● **What to produce**
Beginning with the first line, transcribe the entries below exactly through the line containing "Task: Click the megaphone announcement icon", inclusive.

[[ Records supplied, beginning ]]

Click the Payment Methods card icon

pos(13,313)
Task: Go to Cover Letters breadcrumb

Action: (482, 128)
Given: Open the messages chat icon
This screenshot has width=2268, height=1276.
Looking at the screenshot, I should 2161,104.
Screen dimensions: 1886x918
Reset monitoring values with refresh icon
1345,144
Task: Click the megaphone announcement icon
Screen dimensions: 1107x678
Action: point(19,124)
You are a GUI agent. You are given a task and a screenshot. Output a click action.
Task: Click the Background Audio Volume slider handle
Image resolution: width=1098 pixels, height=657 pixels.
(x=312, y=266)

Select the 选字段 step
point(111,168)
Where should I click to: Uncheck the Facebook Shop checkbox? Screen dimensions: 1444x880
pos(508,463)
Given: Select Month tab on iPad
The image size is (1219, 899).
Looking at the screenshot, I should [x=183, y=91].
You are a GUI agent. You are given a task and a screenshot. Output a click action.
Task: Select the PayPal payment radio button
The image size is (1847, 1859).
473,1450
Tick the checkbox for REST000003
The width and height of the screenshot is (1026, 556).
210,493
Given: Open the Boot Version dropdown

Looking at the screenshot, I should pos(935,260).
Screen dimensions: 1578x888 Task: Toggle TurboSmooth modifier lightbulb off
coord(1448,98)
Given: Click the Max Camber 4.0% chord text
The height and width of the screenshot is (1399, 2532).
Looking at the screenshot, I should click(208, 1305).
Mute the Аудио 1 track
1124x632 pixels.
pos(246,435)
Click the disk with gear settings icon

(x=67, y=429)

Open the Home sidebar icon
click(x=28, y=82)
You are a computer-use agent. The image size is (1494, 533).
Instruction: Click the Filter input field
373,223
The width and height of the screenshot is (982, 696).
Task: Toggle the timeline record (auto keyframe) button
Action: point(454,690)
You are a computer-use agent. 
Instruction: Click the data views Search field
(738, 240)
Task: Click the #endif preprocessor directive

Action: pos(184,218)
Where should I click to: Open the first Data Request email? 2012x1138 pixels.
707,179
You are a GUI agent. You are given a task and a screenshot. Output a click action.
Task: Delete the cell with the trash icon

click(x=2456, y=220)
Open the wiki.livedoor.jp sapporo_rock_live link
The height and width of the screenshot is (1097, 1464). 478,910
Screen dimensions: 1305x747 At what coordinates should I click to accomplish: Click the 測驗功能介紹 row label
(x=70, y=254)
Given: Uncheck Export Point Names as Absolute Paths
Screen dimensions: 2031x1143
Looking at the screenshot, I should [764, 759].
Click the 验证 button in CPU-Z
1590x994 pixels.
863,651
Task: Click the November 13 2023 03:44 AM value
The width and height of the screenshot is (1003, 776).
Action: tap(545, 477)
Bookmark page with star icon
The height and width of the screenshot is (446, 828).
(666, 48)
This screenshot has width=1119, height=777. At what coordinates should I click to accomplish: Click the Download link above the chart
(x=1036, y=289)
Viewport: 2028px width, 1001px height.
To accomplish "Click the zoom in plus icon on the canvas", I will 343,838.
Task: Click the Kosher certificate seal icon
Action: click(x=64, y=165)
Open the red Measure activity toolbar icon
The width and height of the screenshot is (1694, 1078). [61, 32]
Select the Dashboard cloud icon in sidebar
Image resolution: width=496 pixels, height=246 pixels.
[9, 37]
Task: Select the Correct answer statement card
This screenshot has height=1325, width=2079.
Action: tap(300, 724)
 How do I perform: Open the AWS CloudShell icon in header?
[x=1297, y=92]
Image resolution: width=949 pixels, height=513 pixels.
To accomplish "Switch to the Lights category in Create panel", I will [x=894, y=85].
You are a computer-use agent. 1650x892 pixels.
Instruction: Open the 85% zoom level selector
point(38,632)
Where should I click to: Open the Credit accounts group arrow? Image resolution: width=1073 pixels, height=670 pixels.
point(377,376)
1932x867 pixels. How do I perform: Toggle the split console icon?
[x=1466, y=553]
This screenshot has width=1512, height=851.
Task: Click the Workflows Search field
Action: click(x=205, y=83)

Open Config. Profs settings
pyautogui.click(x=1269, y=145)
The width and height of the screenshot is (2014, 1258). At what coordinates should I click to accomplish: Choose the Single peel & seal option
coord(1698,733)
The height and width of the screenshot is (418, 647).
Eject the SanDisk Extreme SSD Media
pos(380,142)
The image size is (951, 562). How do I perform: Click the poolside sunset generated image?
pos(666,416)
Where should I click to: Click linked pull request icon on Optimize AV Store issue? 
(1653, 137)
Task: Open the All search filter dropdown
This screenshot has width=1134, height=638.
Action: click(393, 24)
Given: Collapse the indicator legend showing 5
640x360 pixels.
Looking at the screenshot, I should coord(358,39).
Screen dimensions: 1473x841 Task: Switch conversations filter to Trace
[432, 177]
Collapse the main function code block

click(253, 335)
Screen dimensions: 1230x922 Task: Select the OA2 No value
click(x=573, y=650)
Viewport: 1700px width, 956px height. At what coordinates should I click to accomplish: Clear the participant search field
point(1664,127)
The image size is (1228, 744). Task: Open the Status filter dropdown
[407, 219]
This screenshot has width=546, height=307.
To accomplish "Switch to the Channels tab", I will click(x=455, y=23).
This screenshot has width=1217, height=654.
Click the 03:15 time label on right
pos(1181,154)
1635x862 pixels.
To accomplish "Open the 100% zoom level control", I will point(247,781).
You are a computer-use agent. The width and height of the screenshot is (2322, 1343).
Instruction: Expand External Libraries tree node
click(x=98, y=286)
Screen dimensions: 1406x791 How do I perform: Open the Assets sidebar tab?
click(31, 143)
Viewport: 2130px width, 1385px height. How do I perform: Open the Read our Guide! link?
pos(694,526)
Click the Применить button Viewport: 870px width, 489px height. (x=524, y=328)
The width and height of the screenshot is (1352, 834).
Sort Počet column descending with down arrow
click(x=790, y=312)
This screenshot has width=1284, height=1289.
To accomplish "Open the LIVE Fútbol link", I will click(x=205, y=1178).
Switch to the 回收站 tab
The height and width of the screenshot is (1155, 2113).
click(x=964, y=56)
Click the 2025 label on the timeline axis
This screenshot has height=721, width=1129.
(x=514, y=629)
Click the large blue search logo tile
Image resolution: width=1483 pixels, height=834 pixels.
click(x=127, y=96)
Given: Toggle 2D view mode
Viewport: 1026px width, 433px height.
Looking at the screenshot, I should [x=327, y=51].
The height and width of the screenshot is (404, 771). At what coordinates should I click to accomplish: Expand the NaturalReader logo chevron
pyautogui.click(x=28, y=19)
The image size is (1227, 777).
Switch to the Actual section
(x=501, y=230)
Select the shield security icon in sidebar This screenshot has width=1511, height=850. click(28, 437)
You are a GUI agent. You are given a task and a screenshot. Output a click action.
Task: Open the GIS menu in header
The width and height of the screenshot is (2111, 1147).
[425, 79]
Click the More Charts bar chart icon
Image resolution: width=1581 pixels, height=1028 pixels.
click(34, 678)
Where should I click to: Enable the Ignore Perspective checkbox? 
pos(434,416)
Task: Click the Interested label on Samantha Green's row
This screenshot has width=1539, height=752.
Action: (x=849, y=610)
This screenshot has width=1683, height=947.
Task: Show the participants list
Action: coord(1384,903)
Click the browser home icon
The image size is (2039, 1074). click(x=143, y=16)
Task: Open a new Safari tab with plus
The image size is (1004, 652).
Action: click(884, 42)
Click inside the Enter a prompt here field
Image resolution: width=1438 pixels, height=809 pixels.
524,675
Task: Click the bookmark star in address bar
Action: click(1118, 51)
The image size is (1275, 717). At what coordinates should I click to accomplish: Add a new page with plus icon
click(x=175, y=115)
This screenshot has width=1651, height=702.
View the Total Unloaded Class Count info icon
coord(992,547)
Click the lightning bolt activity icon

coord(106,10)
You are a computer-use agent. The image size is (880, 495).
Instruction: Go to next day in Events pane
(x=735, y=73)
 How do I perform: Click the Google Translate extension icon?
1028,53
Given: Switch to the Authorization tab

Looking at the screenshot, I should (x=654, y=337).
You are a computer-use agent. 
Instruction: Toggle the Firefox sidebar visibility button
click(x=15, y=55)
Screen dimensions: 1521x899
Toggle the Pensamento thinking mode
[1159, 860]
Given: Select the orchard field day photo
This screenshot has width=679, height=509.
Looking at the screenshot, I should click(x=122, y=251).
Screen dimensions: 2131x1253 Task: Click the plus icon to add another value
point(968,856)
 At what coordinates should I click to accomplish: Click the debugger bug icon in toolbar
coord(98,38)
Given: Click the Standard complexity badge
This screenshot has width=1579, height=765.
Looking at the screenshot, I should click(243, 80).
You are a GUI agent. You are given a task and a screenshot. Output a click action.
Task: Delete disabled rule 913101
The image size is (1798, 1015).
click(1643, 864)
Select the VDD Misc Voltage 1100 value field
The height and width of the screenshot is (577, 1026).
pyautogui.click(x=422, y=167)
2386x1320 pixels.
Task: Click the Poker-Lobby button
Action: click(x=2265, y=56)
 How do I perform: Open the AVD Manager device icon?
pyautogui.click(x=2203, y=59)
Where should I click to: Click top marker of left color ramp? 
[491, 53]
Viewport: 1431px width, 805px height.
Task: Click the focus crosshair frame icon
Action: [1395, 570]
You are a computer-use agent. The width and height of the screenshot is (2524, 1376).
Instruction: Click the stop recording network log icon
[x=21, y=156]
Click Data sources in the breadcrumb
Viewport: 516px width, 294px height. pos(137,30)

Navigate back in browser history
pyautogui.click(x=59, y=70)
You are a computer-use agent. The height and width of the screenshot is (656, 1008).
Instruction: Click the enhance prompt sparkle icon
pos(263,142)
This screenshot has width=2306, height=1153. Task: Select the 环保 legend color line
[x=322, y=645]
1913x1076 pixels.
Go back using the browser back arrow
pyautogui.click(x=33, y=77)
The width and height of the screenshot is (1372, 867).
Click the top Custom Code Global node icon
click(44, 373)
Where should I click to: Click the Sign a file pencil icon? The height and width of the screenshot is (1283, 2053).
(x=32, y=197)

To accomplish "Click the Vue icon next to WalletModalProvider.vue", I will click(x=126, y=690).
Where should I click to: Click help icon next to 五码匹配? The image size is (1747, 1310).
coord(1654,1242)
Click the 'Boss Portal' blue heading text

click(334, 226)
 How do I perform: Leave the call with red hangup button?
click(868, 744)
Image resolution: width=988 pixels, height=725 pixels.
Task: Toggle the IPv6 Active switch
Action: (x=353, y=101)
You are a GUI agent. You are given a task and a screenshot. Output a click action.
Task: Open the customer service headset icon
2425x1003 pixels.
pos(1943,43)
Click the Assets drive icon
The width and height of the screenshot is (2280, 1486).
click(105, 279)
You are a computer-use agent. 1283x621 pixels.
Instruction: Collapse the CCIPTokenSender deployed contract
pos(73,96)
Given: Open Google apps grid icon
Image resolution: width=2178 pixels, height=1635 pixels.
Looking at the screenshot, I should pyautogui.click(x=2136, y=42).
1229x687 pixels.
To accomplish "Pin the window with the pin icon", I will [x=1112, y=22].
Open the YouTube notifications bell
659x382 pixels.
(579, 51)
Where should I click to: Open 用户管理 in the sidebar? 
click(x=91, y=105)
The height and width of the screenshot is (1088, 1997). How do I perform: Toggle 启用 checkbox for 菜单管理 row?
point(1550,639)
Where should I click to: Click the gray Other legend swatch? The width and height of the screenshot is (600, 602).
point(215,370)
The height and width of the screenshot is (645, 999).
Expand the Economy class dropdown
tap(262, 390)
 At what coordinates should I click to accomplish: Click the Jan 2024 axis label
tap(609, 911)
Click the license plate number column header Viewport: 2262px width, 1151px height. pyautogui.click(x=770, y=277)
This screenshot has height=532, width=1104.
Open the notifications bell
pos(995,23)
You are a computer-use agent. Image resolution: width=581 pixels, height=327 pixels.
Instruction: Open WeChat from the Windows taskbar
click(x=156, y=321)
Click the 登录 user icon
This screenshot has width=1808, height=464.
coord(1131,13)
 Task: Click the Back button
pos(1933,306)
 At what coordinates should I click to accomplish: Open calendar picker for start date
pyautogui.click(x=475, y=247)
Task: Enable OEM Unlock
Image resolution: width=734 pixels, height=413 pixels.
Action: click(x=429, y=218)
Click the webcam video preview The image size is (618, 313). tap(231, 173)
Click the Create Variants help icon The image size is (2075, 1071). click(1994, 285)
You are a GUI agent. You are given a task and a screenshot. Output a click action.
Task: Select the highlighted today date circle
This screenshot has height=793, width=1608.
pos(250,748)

[[ Records supplied, end ]]

● **Written answer**
Click the Payment Methods card icon

pos(13,313)
Task: Go to Cover Letters breadcrumb

Action: (482, 128)
Given: Open the messages chat icon
This screenshot has width=2268, height=1276.
Looking at the screenshot, I should 2161,104.
Screen dimensions: 1886x918
Reset monitoring values with refresh icon
1345,144
Task: Click the megaphone announcement icon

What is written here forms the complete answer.